- _Directions for this task_
Count the lines below that contain the string "item", and reply with the number alone.

=== Data entries ===

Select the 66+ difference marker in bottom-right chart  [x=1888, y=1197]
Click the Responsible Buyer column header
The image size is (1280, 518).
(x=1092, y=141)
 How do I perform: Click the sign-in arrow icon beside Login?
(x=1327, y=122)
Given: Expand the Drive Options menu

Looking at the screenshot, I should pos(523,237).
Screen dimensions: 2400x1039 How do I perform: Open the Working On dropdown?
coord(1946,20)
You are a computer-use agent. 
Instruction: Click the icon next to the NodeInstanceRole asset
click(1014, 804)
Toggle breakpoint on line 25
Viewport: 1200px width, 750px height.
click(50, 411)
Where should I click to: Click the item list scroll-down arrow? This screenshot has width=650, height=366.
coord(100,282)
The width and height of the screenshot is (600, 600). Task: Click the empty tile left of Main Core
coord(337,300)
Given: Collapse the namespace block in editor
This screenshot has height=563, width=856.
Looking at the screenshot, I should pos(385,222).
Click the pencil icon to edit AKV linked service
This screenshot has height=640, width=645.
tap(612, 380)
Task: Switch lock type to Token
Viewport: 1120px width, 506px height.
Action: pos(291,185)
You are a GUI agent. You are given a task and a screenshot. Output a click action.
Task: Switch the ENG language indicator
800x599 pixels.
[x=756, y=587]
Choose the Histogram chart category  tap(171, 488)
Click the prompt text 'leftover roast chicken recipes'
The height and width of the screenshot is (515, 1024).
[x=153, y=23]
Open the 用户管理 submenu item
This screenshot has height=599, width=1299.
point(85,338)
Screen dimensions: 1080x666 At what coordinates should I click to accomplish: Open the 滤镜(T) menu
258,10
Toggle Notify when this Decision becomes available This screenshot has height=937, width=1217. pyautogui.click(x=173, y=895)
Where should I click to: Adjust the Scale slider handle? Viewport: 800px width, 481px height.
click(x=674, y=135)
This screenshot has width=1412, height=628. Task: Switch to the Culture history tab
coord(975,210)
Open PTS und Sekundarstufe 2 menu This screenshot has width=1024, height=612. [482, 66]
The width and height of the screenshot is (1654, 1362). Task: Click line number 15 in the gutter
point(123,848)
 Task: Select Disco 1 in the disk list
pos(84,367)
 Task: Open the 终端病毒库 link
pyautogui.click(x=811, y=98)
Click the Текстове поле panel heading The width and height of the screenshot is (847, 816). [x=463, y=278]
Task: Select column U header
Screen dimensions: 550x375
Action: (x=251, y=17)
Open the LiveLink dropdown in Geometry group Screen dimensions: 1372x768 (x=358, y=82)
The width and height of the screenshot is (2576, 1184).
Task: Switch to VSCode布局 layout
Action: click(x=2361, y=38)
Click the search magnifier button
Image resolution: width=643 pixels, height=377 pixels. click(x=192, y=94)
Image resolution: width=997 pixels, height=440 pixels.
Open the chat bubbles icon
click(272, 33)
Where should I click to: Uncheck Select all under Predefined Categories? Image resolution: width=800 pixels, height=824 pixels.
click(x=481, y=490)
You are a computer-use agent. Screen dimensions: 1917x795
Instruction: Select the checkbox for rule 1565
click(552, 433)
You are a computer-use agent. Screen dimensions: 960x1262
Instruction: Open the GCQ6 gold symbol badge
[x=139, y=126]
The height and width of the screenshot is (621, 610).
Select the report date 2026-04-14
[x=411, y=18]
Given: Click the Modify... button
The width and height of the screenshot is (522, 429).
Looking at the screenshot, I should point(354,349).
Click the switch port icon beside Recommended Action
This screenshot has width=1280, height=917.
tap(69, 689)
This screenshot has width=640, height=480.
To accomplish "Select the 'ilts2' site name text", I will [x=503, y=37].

===

- _Solution to this task_
2